◆ Page extract ◆
╔══
You would be a better player for them than I am -- the key thing with
that combo would be to avoid dangerous encounters, and I'm overly
tempted by each shot at gaining XP, especially the dangerous ones
(since it's more XP!).


(Early skill raising order, with non-kill-skills getting caught up to
kill skills relatively fast)
Post by magnate
That's interesting. I always pump my martial art first, right up to
21% (where there is a big cost jump) before pumping anything else at
all.
I'm probably being too conservative in my fear of raising the costs of
other skills, once again because I don't really understand the system
for that, and so I'm erring on the side of caution.

Then there's the fact that anything more than 2 or 3 unspent
skillpoints at a time quickly starts to absolutely burn a hole in my
pocket if there's a place to spend it. :-)
Post by magnate
That way I know I can kill pretty much anything that crosses my
path - even Mughash or Lagduf.
Good point.
Post by magnate
I continue to pump the martial art so that it's about 10%
ahead of all the other skills.
Does this have no effect on the cost of the martial art?
Post by magnate
The (skill-raising strategy) I will try
(when I next bother with a primary caster) is to pump just mana
alongside the martial art, and leave the casting and realm skills with
the rest. That might be more effective (more killing power sooner).
The realm skill makes the same amount of mana go farther, though, and
reduces the risk of deadly double- or triple-miscasts.
Post by magnate
Post by b***@inmail24.com
With my experience with how tight skillpoints have been, I still think
I'd skip Alchemy and Infusion, and definitely would skip them for a
fighting caster.
For a fighting caster yes, but for a pure caster they might help -
infusion especially. Although forging can make some cool stuff, what
you want in ironman is a way to fill resistance holes, because you
can't leave useful stuff at home - so I think infusion would be well
worthwhile. That said, I've never played ironman far enough to see if
this is true.
I think you're right, and I'm leaning this way in recent attempts on
those occasions when I get far enough to afford the luxury of thinking
about more than just increased short-term offense/defense.


(the crafting skills in the context of a normal game)
Post by magnate
on survival and killing skills. After all, there's an infinite amount
of xp available, so it doesn't really matter if you pay a bit more. So
you could pump forging once you found your first chunk of metal, for
example, or alchemy once you found your first empty bottle or blank
parchment.
The one time I tried Alchemy (it was a normal game) I found myself
generating bottles and parchments out the wazoo just through normal
consumption (each scroll read/potion drunk leaves a raw material
behind!), so that's not the criterion to use...

As for Alchemy in Ironman, it seems useful, just not useful enough to
stretch from 9 to 10 skills, etc., unlike Armour and Infusion.
Tradeoffs, tradeoffs...
╚══
◆ Rows on where targets appear ◆
╔══
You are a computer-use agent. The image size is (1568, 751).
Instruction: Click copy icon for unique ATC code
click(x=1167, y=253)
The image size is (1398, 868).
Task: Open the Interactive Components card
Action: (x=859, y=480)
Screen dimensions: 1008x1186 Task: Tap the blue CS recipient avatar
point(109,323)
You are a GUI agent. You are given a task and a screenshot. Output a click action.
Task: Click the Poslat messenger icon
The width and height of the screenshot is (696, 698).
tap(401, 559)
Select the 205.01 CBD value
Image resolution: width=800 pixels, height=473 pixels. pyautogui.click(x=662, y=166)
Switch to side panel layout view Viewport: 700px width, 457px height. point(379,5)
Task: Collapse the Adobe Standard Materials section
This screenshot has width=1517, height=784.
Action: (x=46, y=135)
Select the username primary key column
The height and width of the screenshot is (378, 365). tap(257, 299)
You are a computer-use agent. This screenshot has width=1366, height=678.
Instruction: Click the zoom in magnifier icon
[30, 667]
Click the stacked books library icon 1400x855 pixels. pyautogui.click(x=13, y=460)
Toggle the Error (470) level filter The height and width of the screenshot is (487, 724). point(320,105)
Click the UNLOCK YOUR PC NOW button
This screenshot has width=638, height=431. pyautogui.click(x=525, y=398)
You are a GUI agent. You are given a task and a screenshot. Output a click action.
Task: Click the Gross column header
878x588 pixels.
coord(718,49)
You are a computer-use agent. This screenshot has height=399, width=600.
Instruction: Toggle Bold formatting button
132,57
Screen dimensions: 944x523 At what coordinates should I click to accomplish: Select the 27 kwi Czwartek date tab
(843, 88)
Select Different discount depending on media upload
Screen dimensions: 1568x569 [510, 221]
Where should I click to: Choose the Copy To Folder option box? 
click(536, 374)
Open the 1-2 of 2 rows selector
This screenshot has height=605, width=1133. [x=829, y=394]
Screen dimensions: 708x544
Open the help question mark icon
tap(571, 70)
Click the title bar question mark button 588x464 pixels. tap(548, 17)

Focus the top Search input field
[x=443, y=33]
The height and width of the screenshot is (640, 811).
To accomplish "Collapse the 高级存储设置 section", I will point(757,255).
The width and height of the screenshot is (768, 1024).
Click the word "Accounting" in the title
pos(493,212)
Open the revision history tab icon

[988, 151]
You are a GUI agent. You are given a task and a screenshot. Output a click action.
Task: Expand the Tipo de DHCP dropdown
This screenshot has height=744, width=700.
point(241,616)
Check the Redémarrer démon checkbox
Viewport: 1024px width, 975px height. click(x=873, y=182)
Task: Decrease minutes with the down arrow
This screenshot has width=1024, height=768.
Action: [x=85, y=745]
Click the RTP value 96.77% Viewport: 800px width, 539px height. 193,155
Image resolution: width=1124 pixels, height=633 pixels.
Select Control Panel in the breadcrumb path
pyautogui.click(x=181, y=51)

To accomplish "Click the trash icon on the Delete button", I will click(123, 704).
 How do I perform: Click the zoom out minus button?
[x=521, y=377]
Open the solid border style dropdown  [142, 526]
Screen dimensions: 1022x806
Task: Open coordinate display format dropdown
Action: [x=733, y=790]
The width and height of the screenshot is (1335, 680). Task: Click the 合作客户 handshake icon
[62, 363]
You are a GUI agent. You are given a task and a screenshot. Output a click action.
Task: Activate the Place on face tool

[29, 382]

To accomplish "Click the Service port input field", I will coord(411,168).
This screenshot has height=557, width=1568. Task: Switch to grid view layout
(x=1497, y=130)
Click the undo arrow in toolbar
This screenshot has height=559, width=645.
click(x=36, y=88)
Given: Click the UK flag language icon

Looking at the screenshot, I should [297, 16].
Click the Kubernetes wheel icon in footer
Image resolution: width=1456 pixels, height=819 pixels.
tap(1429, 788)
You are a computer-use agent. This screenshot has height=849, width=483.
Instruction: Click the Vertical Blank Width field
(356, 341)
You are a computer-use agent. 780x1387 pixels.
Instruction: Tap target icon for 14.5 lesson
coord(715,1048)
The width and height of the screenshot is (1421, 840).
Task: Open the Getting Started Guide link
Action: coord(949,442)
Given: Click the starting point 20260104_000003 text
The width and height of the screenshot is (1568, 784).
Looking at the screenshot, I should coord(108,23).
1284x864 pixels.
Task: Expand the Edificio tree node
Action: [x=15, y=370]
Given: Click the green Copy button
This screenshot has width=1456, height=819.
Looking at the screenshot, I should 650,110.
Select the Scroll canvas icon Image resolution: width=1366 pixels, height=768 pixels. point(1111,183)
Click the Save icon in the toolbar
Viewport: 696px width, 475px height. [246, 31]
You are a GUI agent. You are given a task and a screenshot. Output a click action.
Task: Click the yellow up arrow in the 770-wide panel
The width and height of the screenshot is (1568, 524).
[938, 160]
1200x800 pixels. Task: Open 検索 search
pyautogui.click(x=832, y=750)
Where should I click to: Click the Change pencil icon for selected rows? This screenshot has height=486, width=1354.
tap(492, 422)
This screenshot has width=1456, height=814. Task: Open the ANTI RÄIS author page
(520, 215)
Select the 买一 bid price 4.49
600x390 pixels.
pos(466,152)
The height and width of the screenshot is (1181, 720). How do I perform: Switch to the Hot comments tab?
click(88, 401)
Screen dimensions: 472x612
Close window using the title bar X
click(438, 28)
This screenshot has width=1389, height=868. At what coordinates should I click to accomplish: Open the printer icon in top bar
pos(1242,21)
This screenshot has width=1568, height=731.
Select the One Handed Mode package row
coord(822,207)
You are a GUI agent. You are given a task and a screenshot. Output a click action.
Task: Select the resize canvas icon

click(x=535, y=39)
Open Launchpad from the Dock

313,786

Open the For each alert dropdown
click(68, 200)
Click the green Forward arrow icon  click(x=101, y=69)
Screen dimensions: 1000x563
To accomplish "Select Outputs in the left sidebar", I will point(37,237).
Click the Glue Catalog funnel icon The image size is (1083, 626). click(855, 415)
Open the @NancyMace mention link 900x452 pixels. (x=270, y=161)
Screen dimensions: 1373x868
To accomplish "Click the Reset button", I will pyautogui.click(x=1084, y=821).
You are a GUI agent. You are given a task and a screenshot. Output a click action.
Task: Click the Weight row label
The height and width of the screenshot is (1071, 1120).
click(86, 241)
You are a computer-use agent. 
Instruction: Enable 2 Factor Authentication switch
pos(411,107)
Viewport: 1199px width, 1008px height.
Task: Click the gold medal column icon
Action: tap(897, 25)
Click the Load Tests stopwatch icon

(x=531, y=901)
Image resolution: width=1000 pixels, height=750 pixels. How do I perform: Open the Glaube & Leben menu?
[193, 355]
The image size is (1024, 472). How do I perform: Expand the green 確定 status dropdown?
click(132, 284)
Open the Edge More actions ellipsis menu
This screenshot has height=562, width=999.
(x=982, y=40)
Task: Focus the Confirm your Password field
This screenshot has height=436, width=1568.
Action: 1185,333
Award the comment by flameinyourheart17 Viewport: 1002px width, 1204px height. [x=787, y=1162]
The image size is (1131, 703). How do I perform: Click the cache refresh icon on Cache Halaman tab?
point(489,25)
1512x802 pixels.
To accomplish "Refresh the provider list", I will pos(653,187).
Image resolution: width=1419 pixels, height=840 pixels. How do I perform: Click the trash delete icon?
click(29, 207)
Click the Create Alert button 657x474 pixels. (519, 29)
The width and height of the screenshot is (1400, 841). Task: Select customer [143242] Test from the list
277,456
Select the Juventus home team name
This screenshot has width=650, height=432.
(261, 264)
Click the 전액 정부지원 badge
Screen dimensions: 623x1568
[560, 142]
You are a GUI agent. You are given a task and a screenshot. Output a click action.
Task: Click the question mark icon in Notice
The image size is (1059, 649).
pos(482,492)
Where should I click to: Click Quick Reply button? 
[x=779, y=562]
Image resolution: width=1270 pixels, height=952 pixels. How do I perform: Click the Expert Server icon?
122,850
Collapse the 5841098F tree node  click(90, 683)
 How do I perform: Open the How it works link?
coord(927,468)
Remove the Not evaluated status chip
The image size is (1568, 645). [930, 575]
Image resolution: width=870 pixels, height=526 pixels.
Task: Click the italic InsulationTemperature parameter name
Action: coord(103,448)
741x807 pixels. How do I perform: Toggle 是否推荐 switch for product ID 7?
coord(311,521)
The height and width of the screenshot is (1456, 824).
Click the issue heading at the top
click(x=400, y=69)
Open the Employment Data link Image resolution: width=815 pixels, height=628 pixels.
╚══
◆ Given request 1 ◆
Say whether each statement agrees with the game forum thread, answering yes or no and quoting the deciding words: (a) One poster always raises the martial art first, up to 21%, before raising any other skill. (b) The one time Alchemy was tried, it was in an ironman game. (c) Reading a scroll leaves a raw material behind.
◆ Given request 2 ◆
Reproduce the part of the game forum thread that begins at the words "Then there's the" and stops after the words "the other skills.".

◆ Complete response 1 ◆
(a) Yes: "I always pump my martial art first, right up to 21% (where there is a big cost jump) before pumping anything else at all."
(b) No: "The one time I tried Alchemy (it was a normal game)"
(c) Yes: "each scroll read/potion drunk leaves a raw material behind!"

◆ Complete response 2 ◆
Then there's the fact that anything more than 2 or 3 unspent
skillpoints at a time quickly starts to absolutely burn a hole in my
pocket if there's a place to spend it. :-)
Post by magnate
That way I know I can kill pretty much anything that crosses my
path - even Mughash or Lagduf.
Good point.
Post by magnate
I continue to pump the martial art so that it's about 10%
ahead of all the other skills.